§ **How to complete this task**
The answer must reproduce exactly the lines from the one with "Click the search magnifier icon" through the end of the material, and it must contain no pictures.

§ **Material to process**
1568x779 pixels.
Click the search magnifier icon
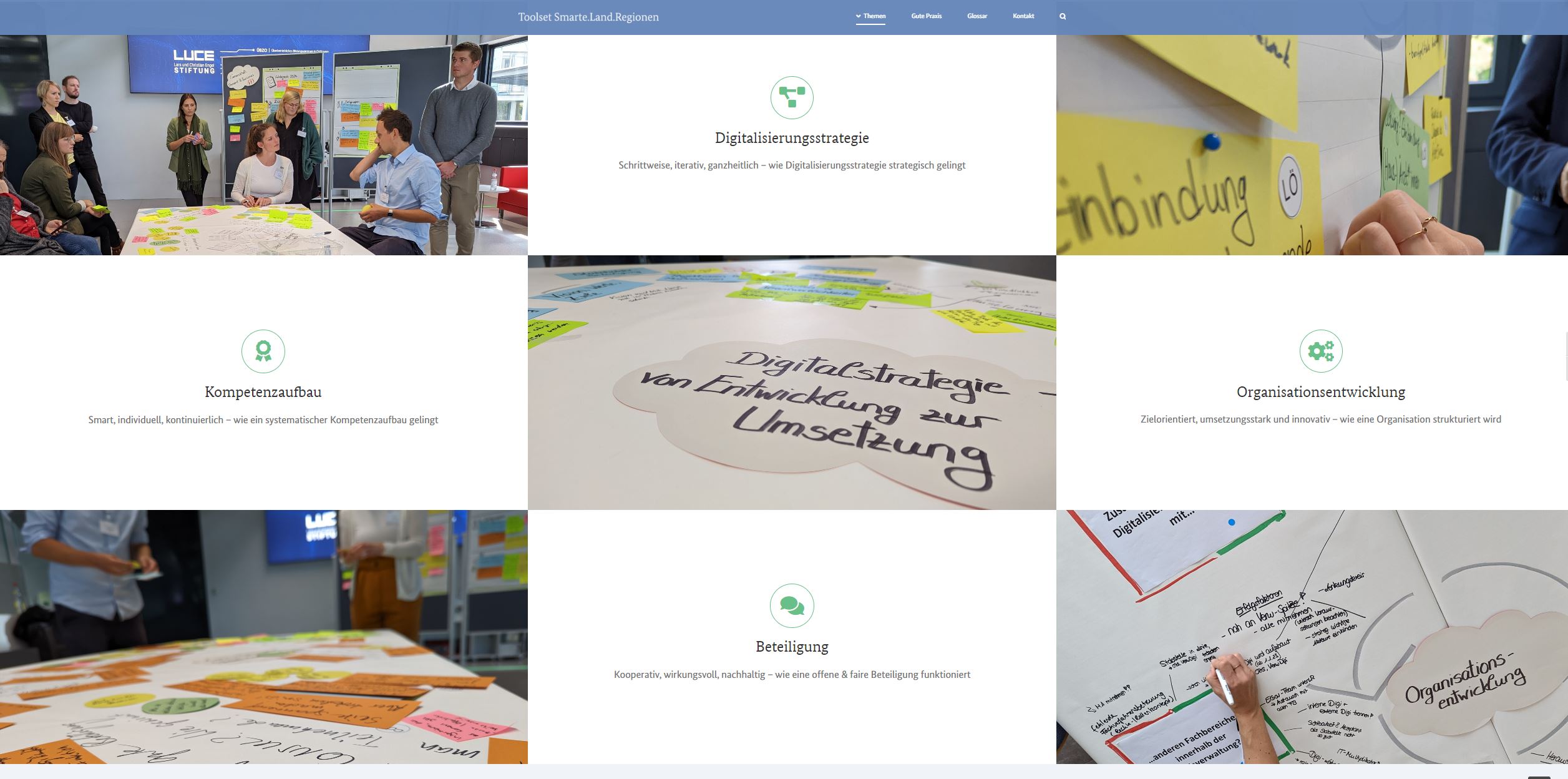(x=1062, y=16)
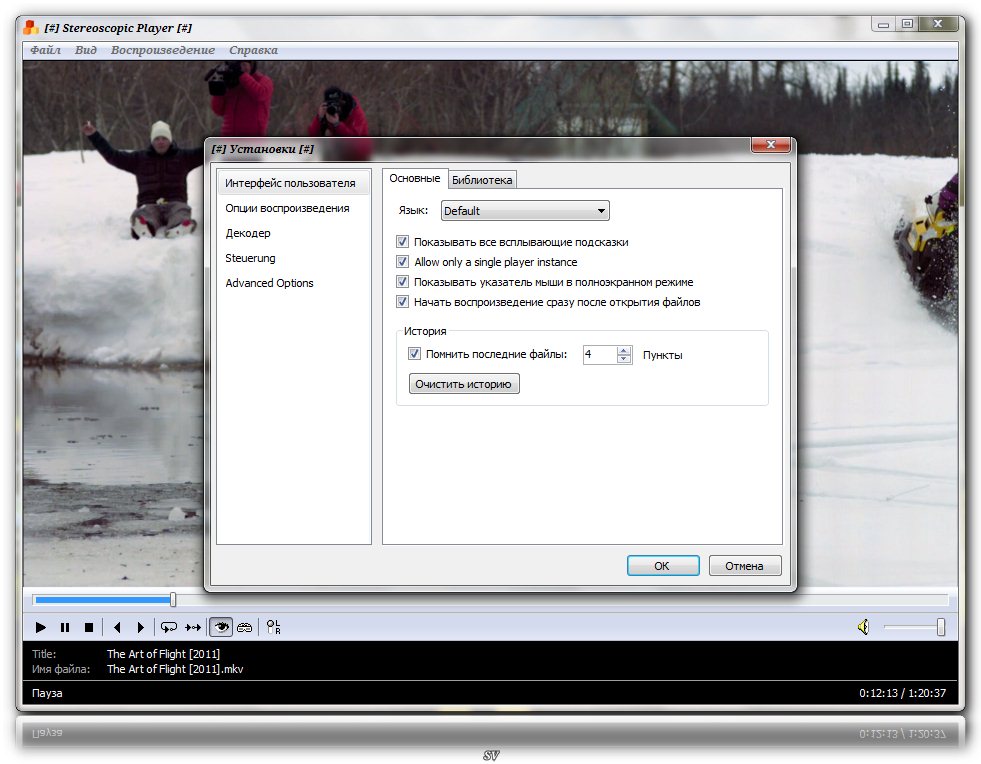Click the volume slider handle
981x764 pixels.
point(940,627)
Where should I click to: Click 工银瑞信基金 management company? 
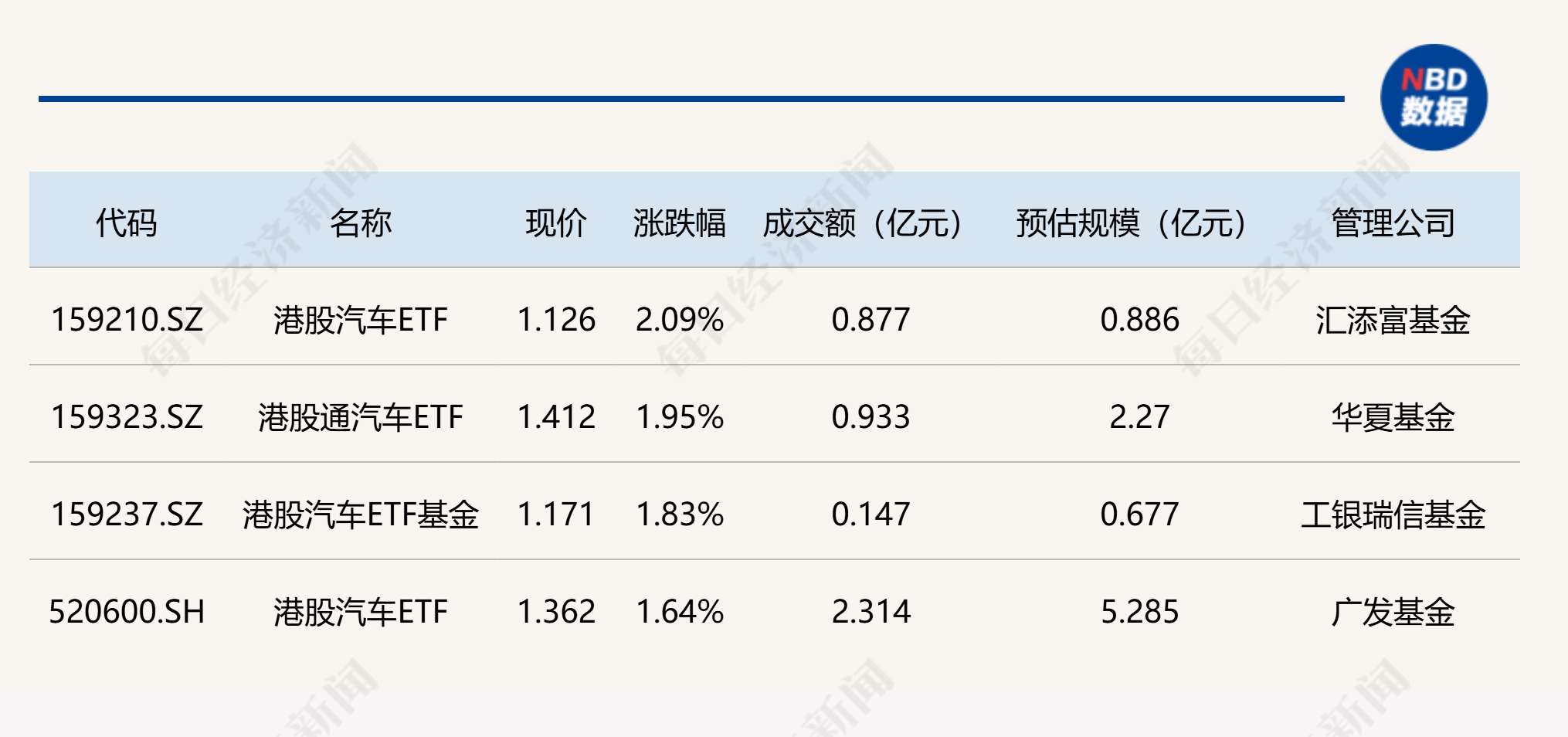[x=1393, y=515]
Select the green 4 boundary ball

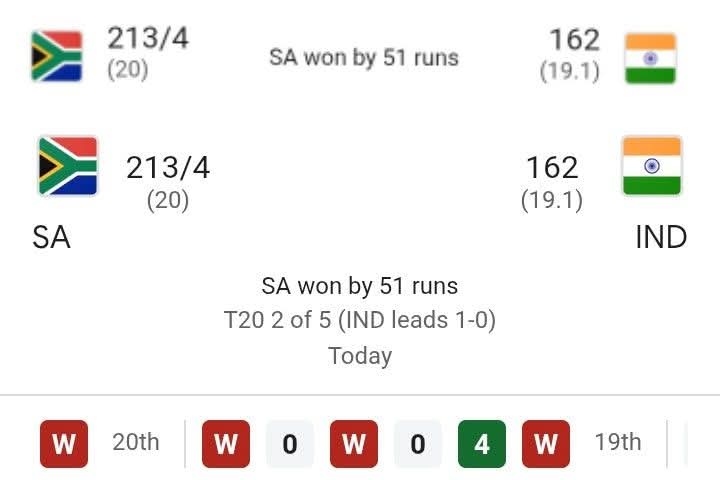pyautogui.click(x=482, y=444)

§ **Solution to this exercise**
Click the search magnifier icon
(x=1062, y=16)
Click the volume slider handle
981x764 pixels.
point(940,627)
Where should I click to: Click 工银瑞信基金 management company? 
[x=1393, y=515]
Select the green 4 boundary ball

pyautogui.click(x=482, y=444)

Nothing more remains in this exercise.